編集担当によると、今回の事件が「校了直後だったら機械を止めてでも加筆修正すべきだったかもしれません」とのこと。

この本は、ロヒンギャ危機を長期的な視点から検討していて、そう簡単には古びないように執筆しています。ですが、第2次アウンサンスーチー政権の成立を前提に書いている部分があり、非常事態宣言後の刊行であれば、その部分の書きぶりはきっと変わっていたでしょう。

いまさら内容を変えるわけにはいきませんが、以下、今回の非常事態宣言がロヒンギャ危機に与える影響について、簡単に補足します。
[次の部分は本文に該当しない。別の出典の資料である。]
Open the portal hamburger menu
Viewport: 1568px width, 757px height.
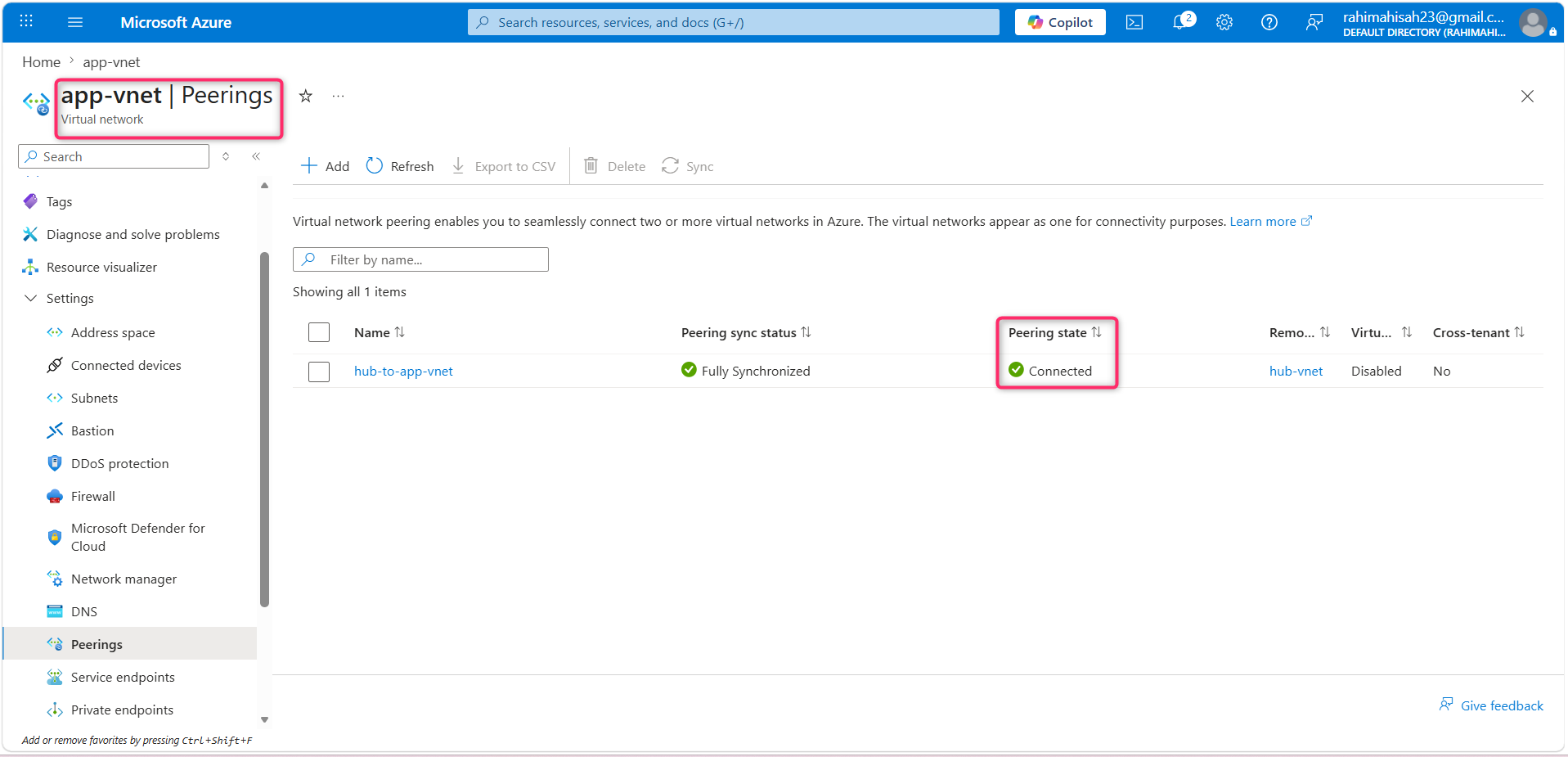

拙著をもう読んだ方はもちろん、まだ読んでいない方にも役に立てば幸いです。

ミャンマー・ヤンゴンでの宗教間対話集会(2017年10月筆者撮影)

 

2月1日クーデターとロヒンギャ難民の今後

アウンサンスーチー政権下(2016年〜)での文民政権と国軍との間には、常に緊張関係がありました。それは拙著のなかでも指摘しています。長く敵対関係にあった両者の間でぎりぎり保たれていたバランスが、2月1日、国軍の権力奪取というかたちで崩れてしまいました。

今回の非常事態宣言は、2011年の民政移管(軍事政権から文民政権への移行)の後にこの国が進めてきた、民主化、自由化、経済改革、外交関係の拡大といった流れを逆行させかねない重大事です。下手をすると、かつての軍事政権時代に逆戻りです。